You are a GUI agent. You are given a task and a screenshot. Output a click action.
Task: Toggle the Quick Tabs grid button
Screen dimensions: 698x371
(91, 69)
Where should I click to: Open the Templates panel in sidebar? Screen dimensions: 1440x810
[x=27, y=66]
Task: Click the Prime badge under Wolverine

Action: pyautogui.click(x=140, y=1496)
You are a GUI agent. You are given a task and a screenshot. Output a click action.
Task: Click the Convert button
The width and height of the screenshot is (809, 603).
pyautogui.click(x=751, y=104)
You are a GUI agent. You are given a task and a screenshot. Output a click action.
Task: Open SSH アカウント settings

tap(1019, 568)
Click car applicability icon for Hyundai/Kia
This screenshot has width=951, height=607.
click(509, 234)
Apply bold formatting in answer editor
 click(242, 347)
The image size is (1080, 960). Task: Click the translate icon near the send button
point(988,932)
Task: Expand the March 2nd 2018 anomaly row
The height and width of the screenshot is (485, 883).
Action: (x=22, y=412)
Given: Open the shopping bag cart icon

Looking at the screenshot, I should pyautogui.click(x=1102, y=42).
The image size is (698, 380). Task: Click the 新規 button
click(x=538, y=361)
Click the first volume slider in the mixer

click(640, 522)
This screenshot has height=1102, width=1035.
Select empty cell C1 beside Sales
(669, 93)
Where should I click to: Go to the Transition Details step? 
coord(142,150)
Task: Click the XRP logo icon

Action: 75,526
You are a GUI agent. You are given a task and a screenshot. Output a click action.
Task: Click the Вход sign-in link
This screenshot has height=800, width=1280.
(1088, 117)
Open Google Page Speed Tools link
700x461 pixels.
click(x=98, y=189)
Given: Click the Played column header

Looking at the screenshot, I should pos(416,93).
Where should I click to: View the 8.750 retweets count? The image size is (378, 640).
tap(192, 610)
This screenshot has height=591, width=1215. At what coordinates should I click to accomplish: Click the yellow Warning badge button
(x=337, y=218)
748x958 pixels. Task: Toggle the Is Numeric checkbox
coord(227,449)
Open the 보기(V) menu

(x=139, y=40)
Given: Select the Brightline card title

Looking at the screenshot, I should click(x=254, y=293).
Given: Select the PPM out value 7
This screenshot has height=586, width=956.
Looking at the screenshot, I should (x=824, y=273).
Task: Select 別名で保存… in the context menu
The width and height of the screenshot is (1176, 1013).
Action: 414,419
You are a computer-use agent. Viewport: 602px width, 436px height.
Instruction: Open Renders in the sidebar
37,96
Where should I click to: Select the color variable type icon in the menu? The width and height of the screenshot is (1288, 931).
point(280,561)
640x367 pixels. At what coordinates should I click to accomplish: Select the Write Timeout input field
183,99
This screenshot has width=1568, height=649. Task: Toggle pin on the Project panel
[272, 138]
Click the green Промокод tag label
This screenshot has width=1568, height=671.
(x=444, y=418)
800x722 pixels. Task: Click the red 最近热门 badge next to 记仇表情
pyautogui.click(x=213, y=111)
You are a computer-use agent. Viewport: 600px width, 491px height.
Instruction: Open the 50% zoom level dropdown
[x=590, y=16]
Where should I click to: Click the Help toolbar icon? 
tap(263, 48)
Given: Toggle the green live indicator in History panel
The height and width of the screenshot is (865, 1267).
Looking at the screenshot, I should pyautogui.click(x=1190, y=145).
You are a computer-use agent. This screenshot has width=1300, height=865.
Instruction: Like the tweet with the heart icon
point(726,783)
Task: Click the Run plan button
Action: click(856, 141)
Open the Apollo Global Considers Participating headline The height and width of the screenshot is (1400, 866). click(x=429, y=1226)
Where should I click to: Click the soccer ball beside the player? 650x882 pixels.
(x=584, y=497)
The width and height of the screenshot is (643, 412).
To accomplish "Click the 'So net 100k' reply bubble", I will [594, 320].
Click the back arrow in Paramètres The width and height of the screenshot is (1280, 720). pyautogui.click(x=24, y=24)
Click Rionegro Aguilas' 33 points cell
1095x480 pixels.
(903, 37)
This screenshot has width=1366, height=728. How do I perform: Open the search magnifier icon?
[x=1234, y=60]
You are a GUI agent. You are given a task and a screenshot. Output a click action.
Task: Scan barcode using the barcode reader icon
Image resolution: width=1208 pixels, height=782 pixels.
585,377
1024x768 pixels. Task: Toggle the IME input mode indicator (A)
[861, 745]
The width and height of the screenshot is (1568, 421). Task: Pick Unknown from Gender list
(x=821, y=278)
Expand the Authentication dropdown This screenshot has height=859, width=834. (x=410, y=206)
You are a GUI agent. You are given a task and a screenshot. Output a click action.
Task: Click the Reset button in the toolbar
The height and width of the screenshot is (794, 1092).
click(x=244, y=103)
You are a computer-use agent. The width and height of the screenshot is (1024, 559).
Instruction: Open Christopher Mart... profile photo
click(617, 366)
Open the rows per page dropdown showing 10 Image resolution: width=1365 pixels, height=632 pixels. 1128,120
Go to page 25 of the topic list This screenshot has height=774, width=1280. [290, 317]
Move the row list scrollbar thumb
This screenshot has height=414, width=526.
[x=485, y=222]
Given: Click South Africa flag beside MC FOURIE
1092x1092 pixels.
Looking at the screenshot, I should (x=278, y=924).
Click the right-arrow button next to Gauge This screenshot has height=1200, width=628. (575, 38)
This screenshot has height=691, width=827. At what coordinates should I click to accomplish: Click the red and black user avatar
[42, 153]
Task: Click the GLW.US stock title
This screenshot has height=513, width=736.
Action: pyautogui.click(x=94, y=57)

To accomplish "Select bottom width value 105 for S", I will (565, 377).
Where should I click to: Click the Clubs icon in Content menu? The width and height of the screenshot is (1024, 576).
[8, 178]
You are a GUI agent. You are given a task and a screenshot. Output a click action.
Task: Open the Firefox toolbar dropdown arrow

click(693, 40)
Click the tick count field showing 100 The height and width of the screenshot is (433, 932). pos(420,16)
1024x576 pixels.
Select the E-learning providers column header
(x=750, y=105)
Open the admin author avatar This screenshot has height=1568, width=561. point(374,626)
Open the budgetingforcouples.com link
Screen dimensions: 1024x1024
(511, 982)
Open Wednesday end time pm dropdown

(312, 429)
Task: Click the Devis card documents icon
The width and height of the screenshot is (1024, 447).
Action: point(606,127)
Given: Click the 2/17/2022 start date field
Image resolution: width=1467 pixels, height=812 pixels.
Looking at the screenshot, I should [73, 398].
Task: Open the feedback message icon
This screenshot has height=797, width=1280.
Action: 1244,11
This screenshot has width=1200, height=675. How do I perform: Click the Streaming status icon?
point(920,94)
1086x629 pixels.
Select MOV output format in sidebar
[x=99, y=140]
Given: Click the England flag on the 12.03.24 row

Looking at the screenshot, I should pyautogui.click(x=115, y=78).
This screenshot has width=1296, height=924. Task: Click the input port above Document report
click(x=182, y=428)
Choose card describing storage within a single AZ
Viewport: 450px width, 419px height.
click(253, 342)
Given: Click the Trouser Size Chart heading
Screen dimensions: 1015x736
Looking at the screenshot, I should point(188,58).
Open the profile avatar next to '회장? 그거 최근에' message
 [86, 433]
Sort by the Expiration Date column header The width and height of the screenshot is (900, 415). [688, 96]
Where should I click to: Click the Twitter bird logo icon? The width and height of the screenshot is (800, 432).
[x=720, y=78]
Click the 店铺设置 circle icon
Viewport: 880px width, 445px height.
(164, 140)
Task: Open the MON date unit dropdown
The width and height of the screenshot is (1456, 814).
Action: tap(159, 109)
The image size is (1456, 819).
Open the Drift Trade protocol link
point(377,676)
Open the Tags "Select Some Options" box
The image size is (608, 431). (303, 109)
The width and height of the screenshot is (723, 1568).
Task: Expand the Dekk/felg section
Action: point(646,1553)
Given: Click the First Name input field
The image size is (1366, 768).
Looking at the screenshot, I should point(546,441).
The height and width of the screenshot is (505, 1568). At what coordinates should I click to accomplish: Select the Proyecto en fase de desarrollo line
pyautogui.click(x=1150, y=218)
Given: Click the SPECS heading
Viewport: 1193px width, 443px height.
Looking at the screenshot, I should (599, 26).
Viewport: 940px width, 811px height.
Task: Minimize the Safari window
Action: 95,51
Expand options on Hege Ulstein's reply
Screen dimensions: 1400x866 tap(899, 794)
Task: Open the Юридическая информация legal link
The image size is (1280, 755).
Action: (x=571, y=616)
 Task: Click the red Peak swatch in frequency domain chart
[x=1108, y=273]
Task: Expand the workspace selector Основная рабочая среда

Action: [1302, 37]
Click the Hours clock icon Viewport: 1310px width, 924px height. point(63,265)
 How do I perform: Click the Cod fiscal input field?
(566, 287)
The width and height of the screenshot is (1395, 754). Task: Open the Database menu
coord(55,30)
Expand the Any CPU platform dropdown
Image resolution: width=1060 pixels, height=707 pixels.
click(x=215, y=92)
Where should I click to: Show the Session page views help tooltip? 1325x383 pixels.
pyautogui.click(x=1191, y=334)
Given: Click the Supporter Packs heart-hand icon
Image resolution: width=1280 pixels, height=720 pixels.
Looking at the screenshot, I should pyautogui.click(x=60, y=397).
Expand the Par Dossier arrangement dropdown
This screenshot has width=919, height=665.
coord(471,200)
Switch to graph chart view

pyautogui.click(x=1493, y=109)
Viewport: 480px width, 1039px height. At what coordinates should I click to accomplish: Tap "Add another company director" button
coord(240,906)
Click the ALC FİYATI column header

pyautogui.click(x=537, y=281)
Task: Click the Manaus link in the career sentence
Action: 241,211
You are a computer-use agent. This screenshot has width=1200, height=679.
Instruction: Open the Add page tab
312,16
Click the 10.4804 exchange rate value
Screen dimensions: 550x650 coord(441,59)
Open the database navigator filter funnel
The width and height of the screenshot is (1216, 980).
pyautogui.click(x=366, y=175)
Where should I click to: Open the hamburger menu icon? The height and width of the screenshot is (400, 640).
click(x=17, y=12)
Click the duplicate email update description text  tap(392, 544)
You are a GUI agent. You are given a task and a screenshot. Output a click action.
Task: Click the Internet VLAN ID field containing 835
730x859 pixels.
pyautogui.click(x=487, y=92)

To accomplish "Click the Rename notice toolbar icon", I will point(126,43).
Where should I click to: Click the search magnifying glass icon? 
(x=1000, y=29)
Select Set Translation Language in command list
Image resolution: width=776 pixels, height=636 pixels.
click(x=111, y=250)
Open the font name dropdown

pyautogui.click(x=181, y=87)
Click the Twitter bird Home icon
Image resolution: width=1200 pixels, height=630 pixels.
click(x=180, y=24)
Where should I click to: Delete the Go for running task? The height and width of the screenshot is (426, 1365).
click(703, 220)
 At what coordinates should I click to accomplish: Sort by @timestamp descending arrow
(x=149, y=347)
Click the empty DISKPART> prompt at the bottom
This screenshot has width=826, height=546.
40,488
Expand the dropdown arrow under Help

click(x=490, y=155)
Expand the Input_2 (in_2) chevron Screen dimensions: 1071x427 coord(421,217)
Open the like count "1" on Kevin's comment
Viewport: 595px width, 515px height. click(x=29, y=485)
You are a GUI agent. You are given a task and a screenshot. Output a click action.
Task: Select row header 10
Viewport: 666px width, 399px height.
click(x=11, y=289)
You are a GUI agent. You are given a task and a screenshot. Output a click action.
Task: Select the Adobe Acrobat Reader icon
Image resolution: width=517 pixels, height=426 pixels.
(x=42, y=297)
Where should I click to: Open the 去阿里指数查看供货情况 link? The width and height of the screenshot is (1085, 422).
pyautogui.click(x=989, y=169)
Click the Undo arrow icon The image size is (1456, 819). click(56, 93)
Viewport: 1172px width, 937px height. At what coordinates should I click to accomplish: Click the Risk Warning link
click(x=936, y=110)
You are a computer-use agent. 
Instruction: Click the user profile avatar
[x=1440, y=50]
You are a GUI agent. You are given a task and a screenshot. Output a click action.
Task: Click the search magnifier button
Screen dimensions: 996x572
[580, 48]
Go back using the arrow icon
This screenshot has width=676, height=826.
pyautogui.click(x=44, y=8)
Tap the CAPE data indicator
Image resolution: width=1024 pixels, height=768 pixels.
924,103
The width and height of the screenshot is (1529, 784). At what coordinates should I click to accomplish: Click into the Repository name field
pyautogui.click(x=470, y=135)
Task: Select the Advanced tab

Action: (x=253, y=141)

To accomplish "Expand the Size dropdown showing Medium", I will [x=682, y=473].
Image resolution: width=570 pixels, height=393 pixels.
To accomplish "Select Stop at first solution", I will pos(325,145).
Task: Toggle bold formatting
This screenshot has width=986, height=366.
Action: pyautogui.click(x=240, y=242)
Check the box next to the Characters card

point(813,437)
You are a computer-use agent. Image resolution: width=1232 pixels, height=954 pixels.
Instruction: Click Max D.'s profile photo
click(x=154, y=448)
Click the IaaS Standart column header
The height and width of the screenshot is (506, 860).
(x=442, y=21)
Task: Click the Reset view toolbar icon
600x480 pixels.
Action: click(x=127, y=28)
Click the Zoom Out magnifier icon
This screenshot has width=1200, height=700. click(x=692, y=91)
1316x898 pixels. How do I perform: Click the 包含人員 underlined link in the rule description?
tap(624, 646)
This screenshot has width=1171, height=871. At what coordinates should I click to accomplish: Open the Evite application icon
::::
Exercise objective :: Note every line of the entries in which "showing" appears, and copy it down.

Final answer ::
Open the rows per page dropdown showing 10 Image resolution: width=1365 pixels, height=632 pixels. 1128,120
Click the tick count field showing 100 The height and width of the screenshot is (433, 932). pos(420,16)
To accomplish "Expand the Size dropdown showing Medium", I will [x=682, y=473].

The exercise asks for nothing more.